Selecting Specific Configurations
This guide demonstrates how to select a specific configuration (e.g., for a dataset, training set, or classification set) when multiple options are defined within a single configuration file. The read_config function in aiqclib allows you to easily specify which named configuration to load using the set_name parameter. This parameter is applicable for selecting dataset_name in the Dataset Preparation stage, training_set in the Training & Evaluation stage, and classification_set in the Classification stage.

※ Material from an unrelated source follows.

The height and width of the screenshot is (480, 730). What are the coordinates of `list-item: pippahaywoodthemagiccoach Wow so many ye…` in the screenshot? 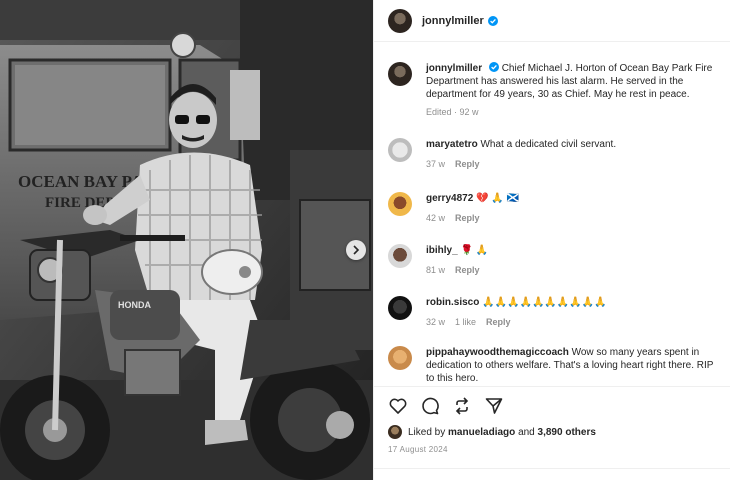 It's located at (553, 364). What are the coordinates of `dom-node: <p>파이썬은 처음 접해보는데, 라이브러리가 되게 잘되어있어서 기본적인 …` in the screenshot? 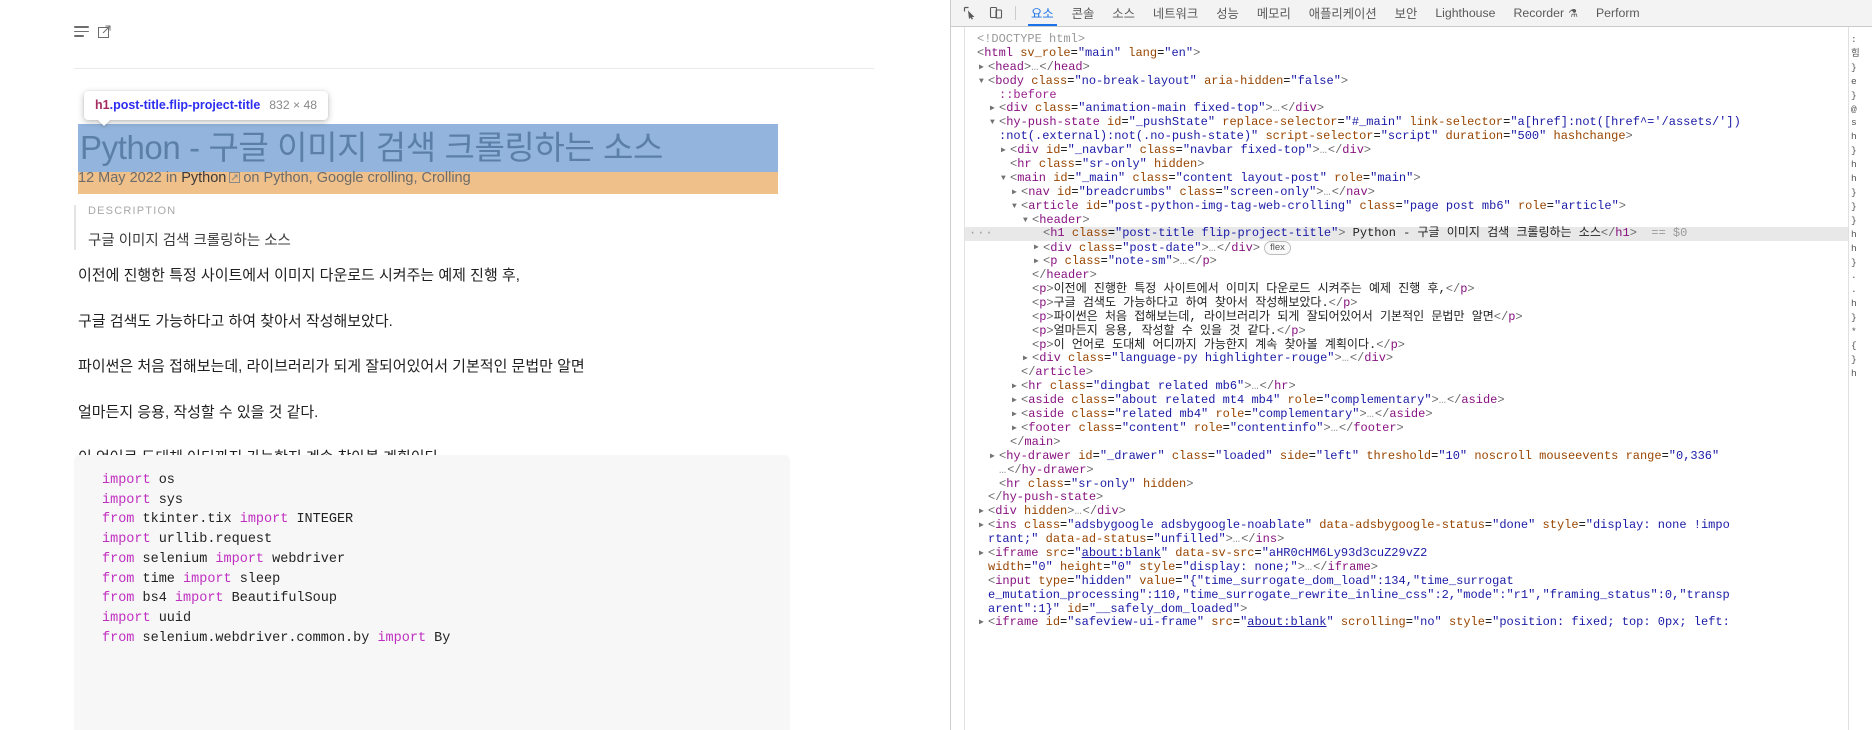 It's located at (1406, 318).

Example: Selecting a Data Set
Consider a prepare_config.yaml file that defines multiple data_sets, such as dataset_0001 and dataset_0002:
data_sets:
- name: dataset_0001
dataset_folder_name: dataset_0001
input_file_name: nrt_cora_bo_4.parquet
path_info: data_set_1
target_set: target_set_1
# ... other set references would follow here
- name: dataset_0002
dataset_folder_name: dataset_0002
input_file_name: nrt_cora_bo_5.parquet
path_info: data_set_1
target_set: target_set_1
# ... other set references would follow here
To use a specific data set from these defined options for your data preparation stage, pass its name to the set_name parameter of the aq.read_config function.
For example, to select dataset_0002, you would use:
import aiqclib as aq
import os
config_path = os.path.expanduser("~/aiqc_project/config/prepare_config.yaml")
config = aq.read_config(config_path, set_name="dataset_0002")
This config object will now contain the parameters for dataset_0002, ready for further processes.
Generalizing to Other Configuration Types and Stages
This same approach applies to selecting specific configurations for other stages of your machine learning workflow. If your configuration file defines multiple named entries within sections like dataset_names (for the Dataset Preparation stage), training_sets (for the Training & Evaluation stage), or classification_sets (for the Classification stage), you can use the set_name parameter with read_config to load the desired one. The set_name parameter will expect the specific name property of the entry you wish to select from the respective section in your configuration file.